First a bit about the editor. Jason Blum has worked as an executive producer for Bob and Harvey Weinstein. In 2000 he founded Blumhouse Productions, which specializes in micro-budget movies. For example, Paranormal Activity, which was produced for $15,000 and has earned nearly $200 million. Blum also produced Insidious, Sinister, The Purge, and the soon-to-be-released, The Gallows. I’d say he knows a thing or two about horror.
For The Blumhouse Book of Nightmares: The Haunted City, Blum has gathered some of the biggest names in modern horror films and literature and given them two guidelines – let the story take place in a city and enjoy no other creative constraints whatsoever. The result is an impressive volume of some of the best horror I’ve read this year.The collection gets off to a helluva start with “Hellhole” by writer/director Christopher Denham. Sam and Martha Rathbone purchase a fixer-upper in Crown Heights, New York and move in with their six-year-old son, Max.
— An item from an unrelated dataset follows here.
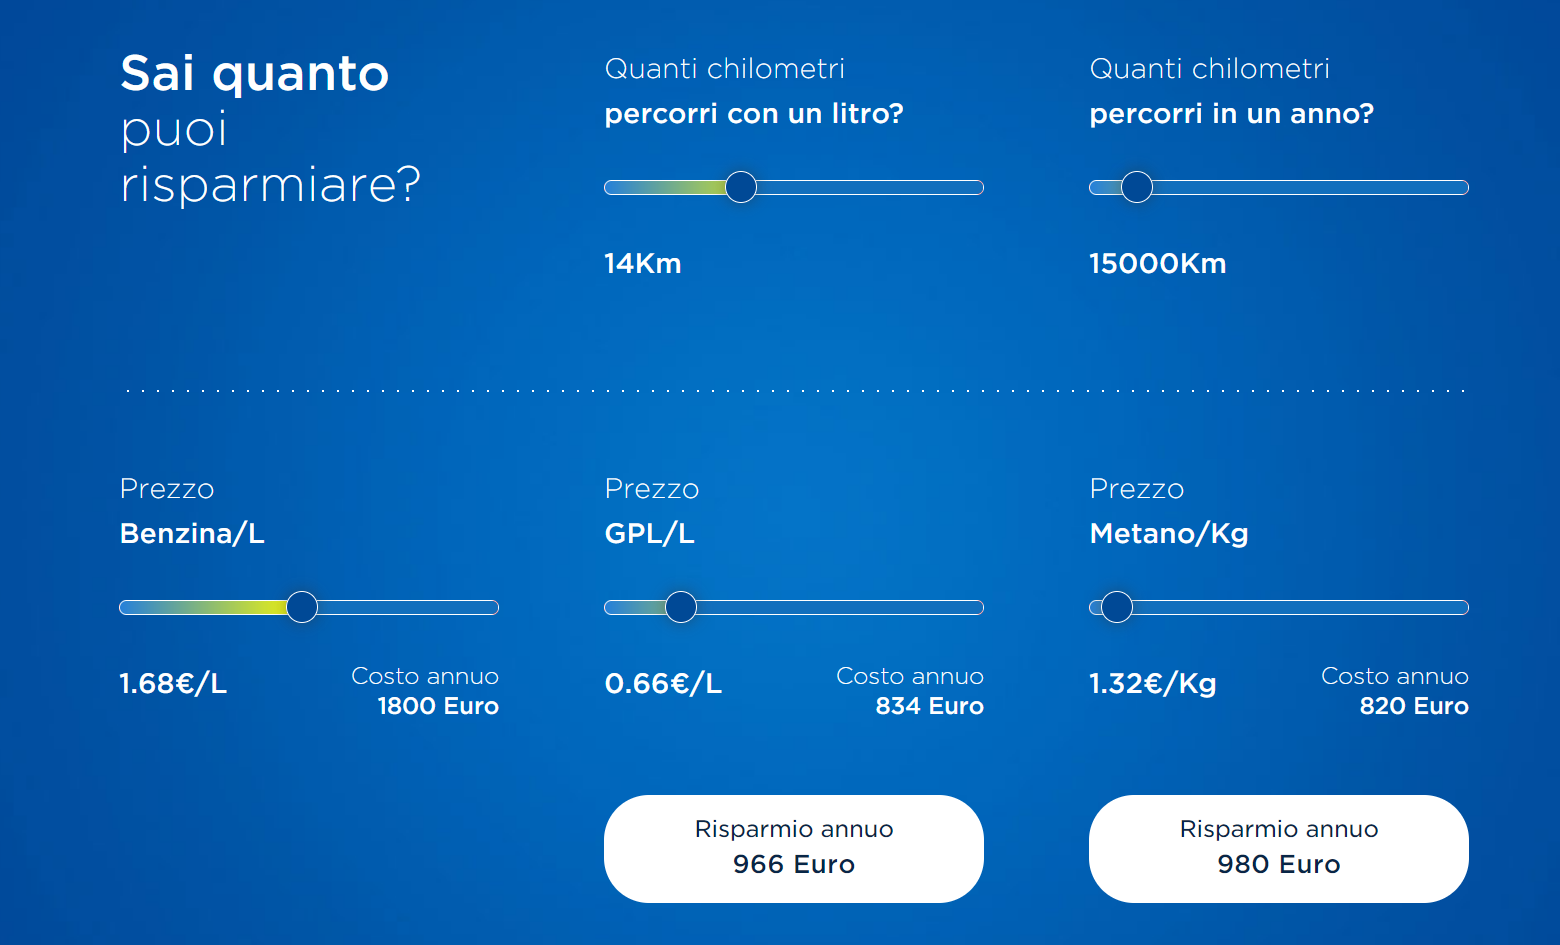Click the 0.66€/L GPL price value

pos(663,684)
“Behind a wall of cobwebs and dusty canned goods, Max found a doll about his size. Its body made of sticks tied together with twine and its head was a burlap bag filled with twigs. It didn’t have hair and it didn’t have clothes. Nothing cute about it. Which was fine by Max. He hated cute toys.”
What follows is a beautifully written short with more horror than many full-length novels.Another story worth mentioning is “Golden Hour” by screenwriter Jeremy Slater, whose credits include The Lazarus Effect
and the reboot of The Fantastic Four
. This one left me wondering if the protagonist was really a monster hunter or just a paranoid schizophrenic; either way there’s some extreme monster stuff here.
The collection closes just as strong as it begins with “Procedure” from screenwriter/director/producer James DeMonaco, best known for his work on The Purge movies. New York City has a new serial killer on the loose:
“I refocus on the victim’s chest, which bears the same foot-long crudely stitched incision as the four others who were on this table recently. Infected, swollen, oozing multicolored pus and bile. It’s as if JD went in for a heart bypass at the world’s worst hospital, with the world’s most incompetent doc, had his skin scalpeled with a rusty steak knife, his breastbone rent asunder with a chain saw, and was then stitched back up by handicapped kids using Pixy Stix and a ball of yarn.”
The truth of what is happening in this story went far beyond my wildest expectations.Overall, this is a high quality anthology where every story hits the mark. My highest recommendation.